There is a commensurate need for the genesis of leadership that is up to the task of leading a people set on wandering into a wilderness-world that is strewn with pitfalls and no end of miry troubles.

Clearly, then, there is a need for those who currently govern – whether as Administration or Opposition – to get their act together. Here we reference the Progressive Liberal Party and its nemeses in the Free National Movement.

Each has a date with destiny.

Anyone naïve enough to believe that somehow and for whatever mysterious reason, the Progressive Liberal Party is on a path to self-destruction, that person is seriously self-deluded.

This conclusion of ours is grounded on all that we know about this party – as it once governed and as it now makes its way through its wilderness days.

There is no gainsaying the fact that the Progressive Liberal Party – as it regroups – must realize that the a Free National Movement led by the Rt. Hon. Hubert A. Ingraham is simply formidable.

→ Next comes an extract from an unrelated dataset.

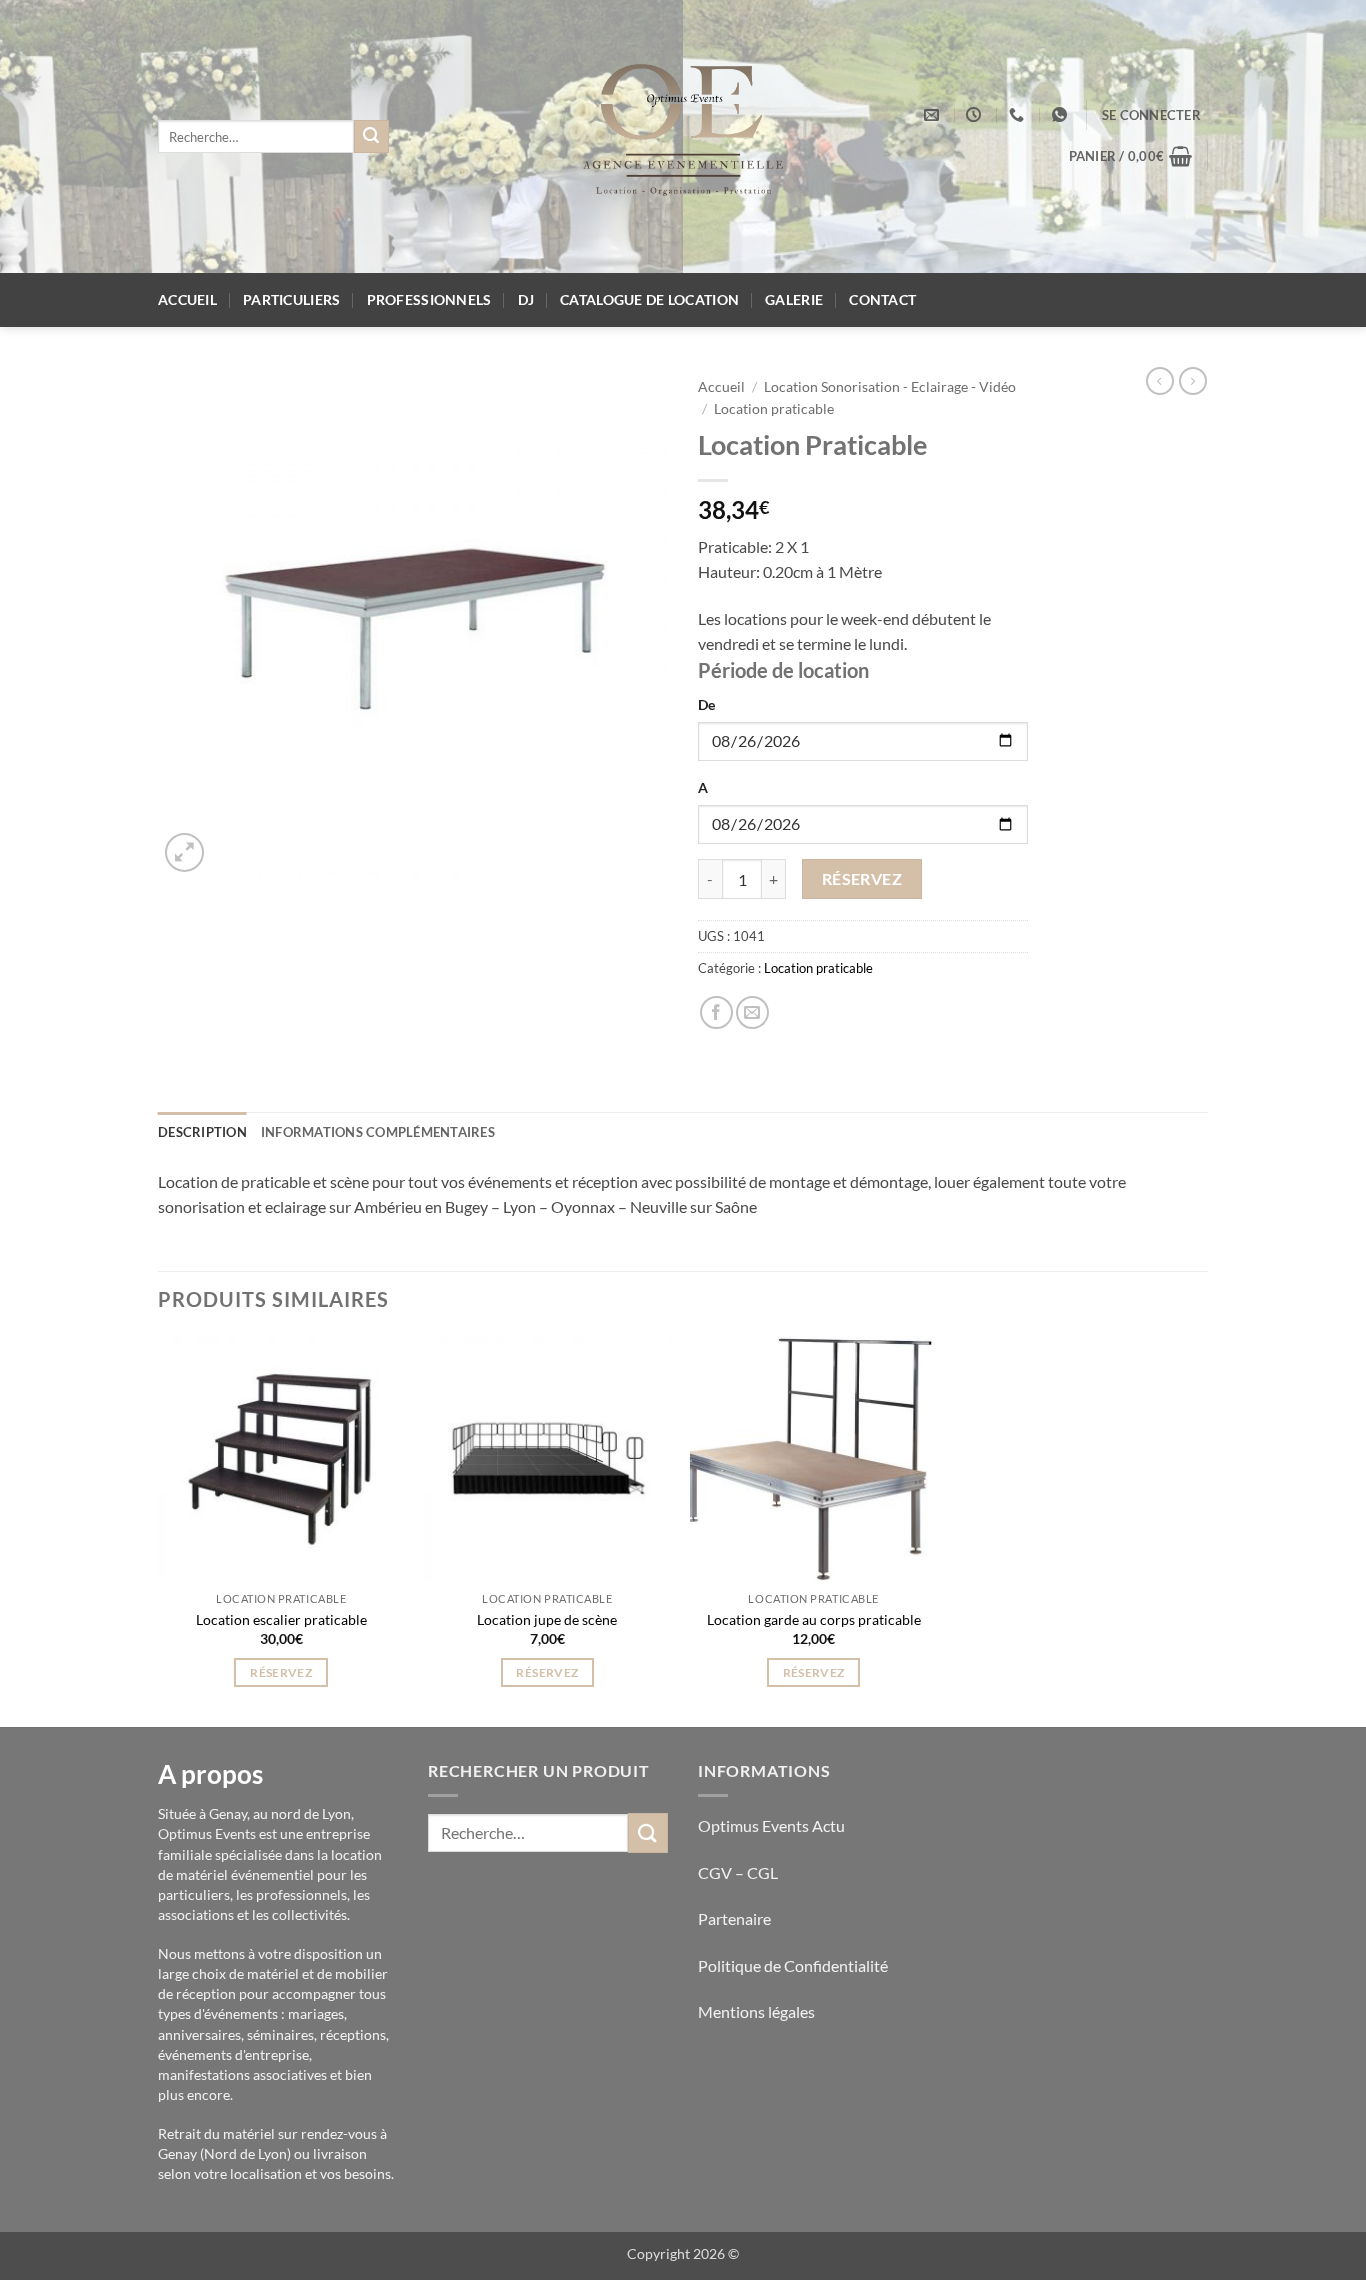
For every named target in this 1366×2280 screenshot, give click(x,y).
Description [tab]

It would also be true to say that the Progressive Liberal Party –as currently constituted- has yet to put its machinery in sufficient gear so as to persuade the Bahamian people that they can – if elections are called for anytime soon – best the incumbents.

This party and its strategists would be well-advised against following a path where the mass public is led to believe that the next general elections are all about the persona of this or that leader or coterie of self-appointed leaders, however well-funded.

Evidently, the nation requires more of leadership in these hard times.

In the ultimate analysis, then, the nation also requires more of those who would lead in our nation’s two pre-eminent political parties.